Lines taken from a collection
▼

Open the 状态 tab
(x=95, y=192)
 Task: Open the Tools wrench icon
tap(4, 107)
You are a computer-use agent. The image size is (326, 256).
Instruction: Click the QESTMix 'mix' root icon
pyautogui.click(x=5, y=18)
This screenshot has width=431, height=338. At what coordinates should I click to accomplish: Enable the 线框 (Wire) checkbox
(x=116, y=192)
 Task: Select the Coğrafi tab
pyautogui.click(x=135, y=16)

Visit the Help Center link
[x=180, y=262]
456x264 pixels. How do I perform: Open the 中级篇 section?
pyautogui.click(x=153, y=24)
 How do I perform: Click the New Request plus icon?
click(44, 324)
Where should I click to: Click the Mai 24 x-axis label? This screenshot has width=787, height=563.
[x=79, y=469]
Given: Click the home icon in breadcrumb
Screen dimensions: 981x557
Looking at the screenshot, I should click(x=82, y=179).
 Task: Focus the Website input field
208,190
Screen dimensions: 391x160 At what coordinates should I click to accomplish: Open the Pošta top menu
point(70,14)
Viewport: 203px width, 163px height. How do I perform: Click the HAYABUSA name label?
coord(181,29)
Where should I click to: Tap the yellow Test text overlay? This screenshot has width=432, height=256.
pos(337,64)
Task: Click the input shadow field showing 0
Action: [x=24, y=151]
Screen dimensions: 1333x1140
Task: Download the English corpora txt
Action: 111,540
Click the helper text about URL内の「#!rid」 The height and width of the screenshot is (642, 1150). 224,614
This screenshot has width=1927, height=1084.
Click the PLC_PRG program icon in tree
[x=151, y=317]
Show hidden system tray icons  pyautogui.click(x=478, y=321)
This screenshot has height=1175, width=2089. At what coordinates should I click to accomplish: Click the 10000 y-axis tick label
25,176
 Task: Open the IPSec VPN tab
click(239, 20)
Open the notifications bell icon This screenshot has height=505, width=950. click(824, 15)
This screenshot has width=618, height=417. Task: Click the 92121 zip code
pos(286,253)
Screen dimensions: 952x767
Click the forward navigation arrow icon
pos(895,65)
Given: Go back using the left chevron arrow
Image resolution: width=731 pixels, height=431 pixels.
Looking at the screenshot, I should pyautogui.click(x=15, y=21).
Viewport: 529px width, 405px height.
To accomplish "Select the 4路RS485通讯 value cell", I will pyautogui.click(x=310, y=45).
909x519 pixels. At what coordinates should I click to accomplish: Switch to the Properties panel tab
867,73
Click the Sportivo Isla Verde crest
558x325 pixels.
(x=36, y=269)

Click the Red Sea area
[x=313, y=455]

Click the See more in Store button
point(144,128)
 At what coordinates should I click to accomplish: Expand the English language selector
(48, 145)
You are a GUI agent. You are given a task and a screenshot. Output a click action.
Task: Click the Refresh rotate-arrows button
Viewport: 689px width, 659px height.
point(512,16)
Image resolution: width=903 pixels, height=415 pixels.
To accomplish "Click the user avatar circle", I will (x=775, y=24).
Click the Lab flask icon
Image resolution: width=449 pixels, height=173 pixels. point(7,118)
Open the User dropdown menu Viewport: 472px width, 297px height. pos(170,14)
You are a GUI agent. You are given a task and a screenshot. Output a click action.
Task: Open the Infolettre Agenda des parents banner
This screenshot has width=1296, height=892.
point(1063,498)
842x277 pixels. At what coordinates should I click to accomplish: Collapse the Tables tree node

▲

Output the lines above as a Markdown table with the columns Row and Line, numbering each row and leaving out the blank lines.

| Row | Line |
|---|---|
| 1 | Open the 状态 tab |
| 2 | (x=95, y=192) |
| 3 |  Task: Open the Tools wrench icon |
| 4 | tap(4, 107) |
| 5 | You are a computer-use agent. The image size is (326, 256). |
| 6 | Instruction: Click the QESTMix 'mix' root icon |
| 7 | pyautogui.click(x=5, y=18) |
| 8 | This screenshot has width=431, height=338. At what coordinates should I click to accomplish: Enable the 线框 (Wire) checkbox |
| 9 | (x=116, y=192) |
| 10 |  Task: Select the Coğrafi tab |
| 11 | pyautogui.click(x=135, y=16) |
| 12 | Visit the Help Center link |
| 13 | [x=180, y=262] |
| 14 | 456x264 pixels. How do I perform: Open the 中级篇 section? |
| 15 | pyautogui.click(x=153, y=24) |
| 16 |  How do I perform: Click the New Request plus icon? |
| 17 | click(44, 324) |
| 18 | Where should I click to: Click the Mai 24 x-axis label? This screenshot has width=787, height=563. |
| 19 | [x=79, y=469] |
| 20 | Given: Click the home icon in breadcrumb |
| 21 | Screen dimensions: 981x557 |
| 22 | Looking at the screenshot, I should click(x=82, y=179). |
| 23 |  Task: Focus the Website input field |
| 24 | 208,190 |
| 25 | Screen dimensions: 391x160 At what coordinates should I click to accomplish: Open the Pošta top menu |
| 26 | point(70,14) |
| 27 | Viewport: 203px width, 163px height. How do I perform: Click the HAYABUSA name label? |
| 28 | coord(181,29) |
| 29 | Where should I click to: Tap the yellow Test text overlay? This screenshot has width=432, height=256. |
| 30 | pos(337,64) |
| 31 | Task: Click the input shadow field showing 0 |
| 32 | Action: [x=24, y=151] |
| 33 | Screen dimensions: 1333x1140 |
| 34 | Task: Download the English corpora txt |
| 35 | Action: 111,540 |
| 36 | Click the helper text about URL内の「#!rid」 The height and width of the screenshot is (642, 1150). 224,614 |
| 37 | This screenshot has width=1927, height=1084. |
| 38 | Click the PLC_PRG program icon in tree |
| 39 | [x=151, y=317] |
| 40 | Show hidden system tray icons  pyautogui.click(x=478, y=321) |
| 41 | This screenshot has height=1175, width=2089. At what coordinates should I click to accomplish: Click the 10000 y-axis tick label |
| 42 | 25,176 |
| 43 |  Task: Open the IPSec VPN tab |
| 44 | click(239, 20) |
| 45 | Open the notifications bell icon This screenshot has height=505, width=950. click(824, 15) |
| 46 | This screenshot has width=618, height=417. Task: Click the 92121 zip code |
| 47 | pos(286,253) |
| 48 | Screen dimensions: 952x767 |
| 49 | Click the forward navigation arrow icon |
| 50 | pos(895,65) |
| 51 | Given: Go back using the left chevron arrow |
| 52 | Image resolution: width=731 pixels, height=431 pixels. |
| 53 | Looking at the screenshot, I should pyautogui.click(x=15, y=21). |
| 54 | Viewport: 529px width, 405px height. |
| 55 | To accomplish "Select the 4路RS485通讯 value cell", I will pyautogui.click(x=310, y=45). |
| 56 | 909x519 pixels. At what coordinates should I click to accomplish: Switch to the Properties panel tab |
| 57 | 867,73 |
| 58 | Click the Sportivo Isla Verde crest |
| 59 | 558x325 pixels. |
| 60 | (x=36, y=269) |
| 61 | Click the Red Sea area |
| 62 | [x=313, y=455] |
| 63 | Click the See more in Store button |
| 64 | point(144,128) |
| 65 |  At what coordinates should I click to accomplish: Expand the English language selector |
| 66 | (48, 145) |
| 67 | You are a GUI agent. You are given a task and a screenshot. Output a click action. |
| 68 | Task: Click the Refresh rotate-arrows button |
| 69 | Viewport: 689px width, 659px height. |
| 70 | point(512,16) |
| 71 | Image resolution: width=903 pixels, height=415 pixels. |
| 72 | To accomplish "Click the user avatar circle", I will (x=775, y=24). |
| 73 | Click the Lab flask icon |
| 74 | Image resolution: width=449 pixels, height=173 pixels. point(7,118) |
| 75 | Open the User dropdown menu Viewport: 472px width, 297px height. pos(170,14) |
| 76 | You are a GUI agent. You are given a task and a screenshot. Output a click action. |
| 77 | Task: Open the Infolettre Agenda des parents banner |
| 78 | This screenshot has width=1296, height=892. |
| 79 | point(1063,498) |
| 80 | 842x277 pixels. At what coordinates should I click to accomplish: Collapse the Tables tree node |